Xavier Dolan's winner of the Grand Jury Prize at Cannes (he shared it with Godard's Goodbye To Language in 3D) is nothing like it sounds. A recently widowed mother, Dianne, also known as Die (the fierce Anne Dorval), has to pick up her teenage son Steve (Antoine-Olivier Pilon, amazing) from a detention center and and take him home because no one else will have him. She is a mess: rude, potty mouthed, unemployed, and as unfiltered and undisciplined as Steve.
Dolan frames the story in the near future, in which Canadian law could allow parents to relinquish their pathologically unruly children to the state with no further legal review. And believe me, during the first 10 minutes you will be rooting for her to do just that. Steve is impossible. Fitfully charming, grating, violent, chaotic, no school or social setting will abide him. But he is not one of those dark kids with homicidal tendencies, like the Newtown or Columbine murderers (perhaps because he doesn't go to school). He is just more than a handful, in the care of a mother who is a handful herself. They've both been on a tailspin since they lost Steve's father to illness. They feed on each other's passionate chaos.
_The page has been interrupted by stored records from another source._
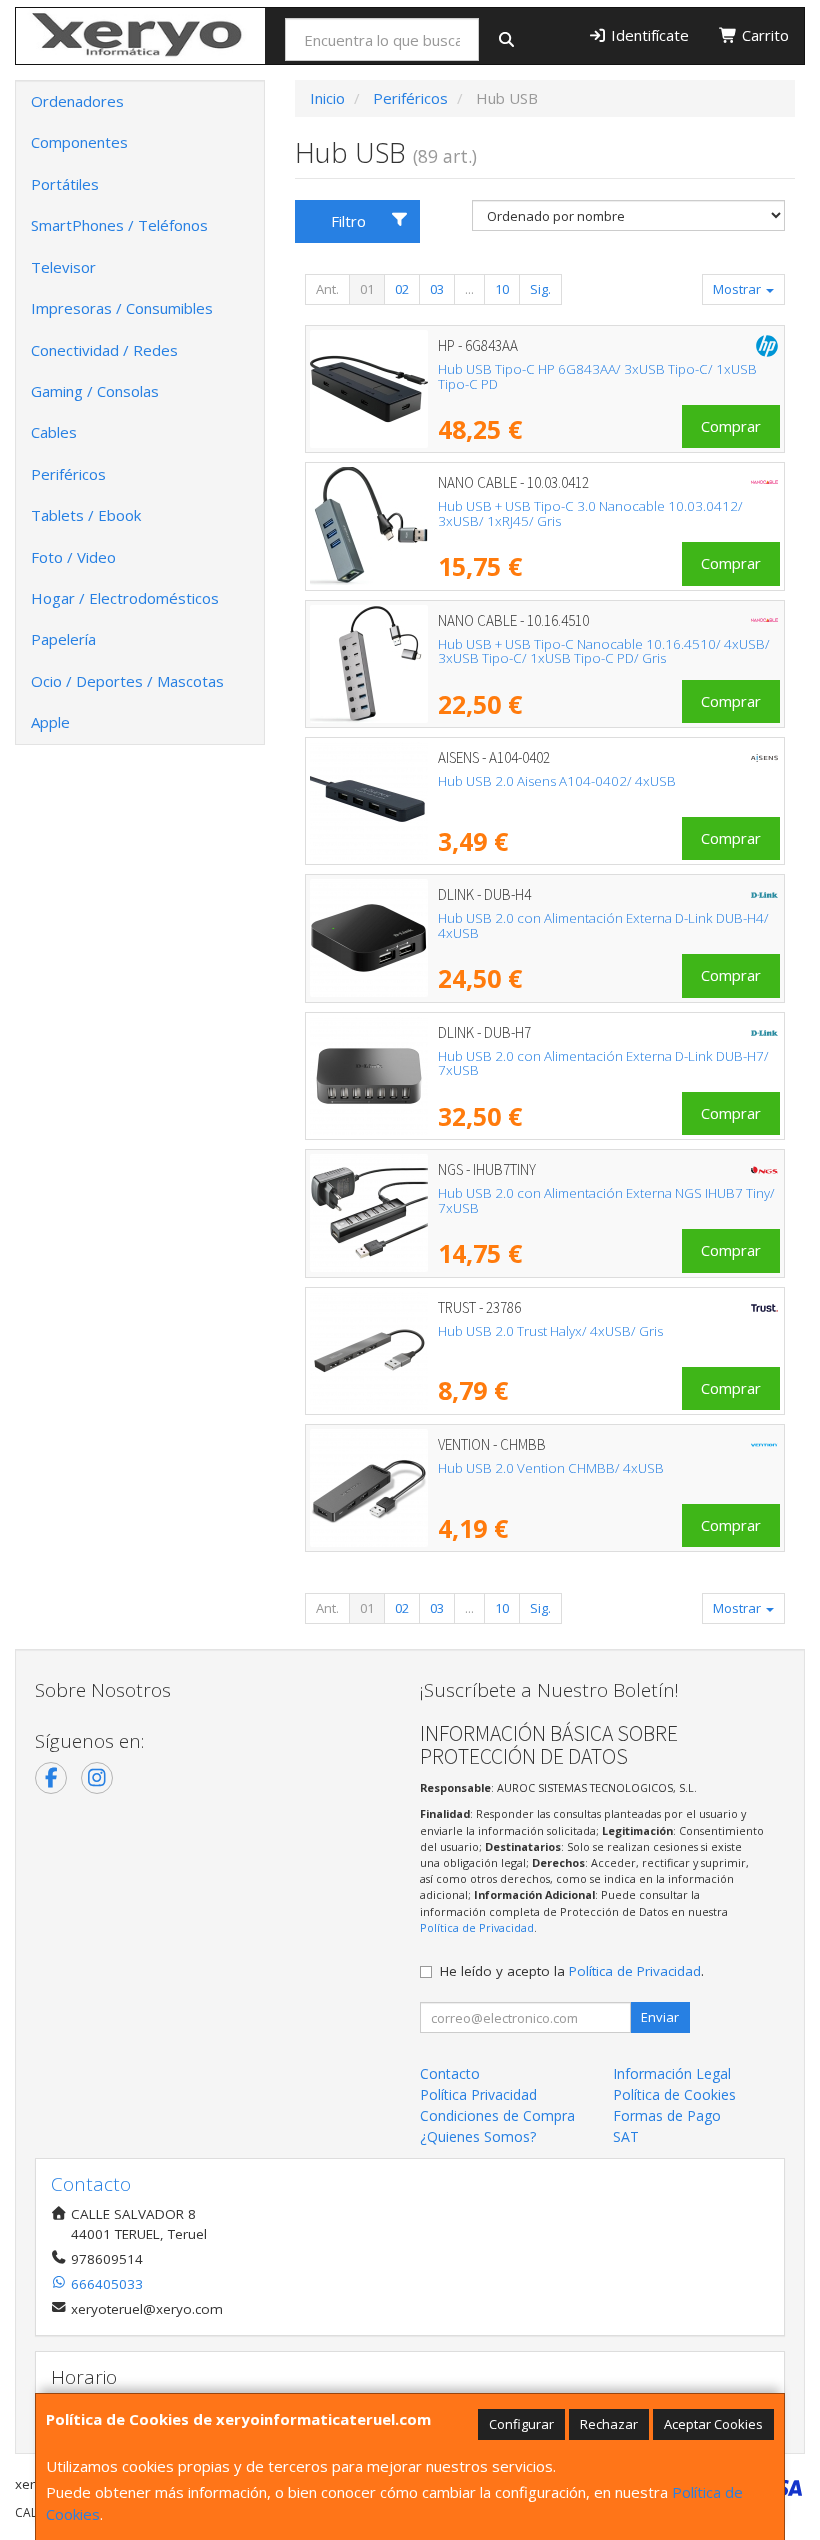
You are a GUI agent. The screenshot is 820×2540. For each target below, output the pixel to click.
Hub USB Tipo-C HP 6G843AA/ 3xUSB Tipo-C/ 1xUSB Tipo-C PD (597, 376)
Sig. (540, 289)
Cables (54, 432)
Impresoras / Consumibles (122, 308)
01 (367, 289)
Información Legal (672, 2073)
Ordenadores (77, 101)
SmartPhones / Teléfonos (119, 225)
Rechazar (609, 2424)
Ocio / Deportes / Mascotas (127, 681)
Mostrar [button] (738, 289)
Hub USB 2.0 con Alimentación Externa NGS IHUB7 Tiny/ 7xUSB (606, 1200)
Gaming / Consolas (95, 391)
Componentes (79, 142)
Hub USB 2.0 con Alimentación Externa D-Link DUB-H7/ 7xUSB (603, 1063)
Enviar (660, 2017)
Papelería (63, 639)
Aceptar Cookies (713, 2424)
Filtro (348, 221)
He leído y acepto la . (572, 1971)
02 (402, 289)
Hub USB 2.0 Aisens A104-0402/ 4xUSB (557, 781)
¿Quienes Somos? (478, 2136)
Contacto (450, 2073)
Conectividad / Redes (104, 350)
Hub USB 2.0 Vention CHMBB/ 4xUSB (551, 1468)
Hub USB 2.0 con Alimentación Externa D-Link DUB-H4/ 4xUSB (603, 925)
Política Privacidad (478, 2094)
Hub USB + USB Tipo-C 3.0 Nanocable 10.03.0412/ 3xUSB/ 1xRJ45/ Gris (590, 513)
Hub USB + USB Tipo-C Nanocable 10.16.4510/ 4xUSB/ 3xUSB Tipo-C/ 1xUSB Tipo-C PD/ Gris (604, 651)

In less inspired, confident hands, this film would be a bitter or too saccharine pill to swallow, but Dolan, who is only in his mid-twenties, is a gifted filmmaker. He elicits spectacular performances from his actors. Even with a 1:1 aspect ratio, which is a perfectly square frame, Mommy is so beautifully shot that two seconds into the movie you forget the format. And in fact, this intimate shape helps convey the isolation, the narrow focus that is required to live with someone who cannot really function in society. The camera and editing are fluid, kinetic and masterful. A sequence in which Steve unleashes his chaos as he arrives home is handled so well, you feel like you are in the room, engulfed by two human tornadoes, and you don't know what just hit you until it's over. But Dolan also achieves moments of tender grace. This fierce story of maternal and filial devotion will test your patience, give you hope and break your heart in equal measure.
Dolan does not shy away from big dramatic gestures as he burrows into the heart of sorrow, chaos and relentless energy which is to be Steve and Die. He introduces a third wheel, Kyla (the excellent Suzanne Clement), a lonely neighbor with a mysterious grief of her own, who completes their family at the expense of her own.  Mommy surprises at every turn with its self-assured intensity. One can see the poetic gesture in awarding the Cannes Jury Prize to the old Godard and the young Dolan, for Dolan has the verve and the inventive cinematic flair of the young Godard, but, less in thrall to sheer intellect, he dives deep into waves of emotion.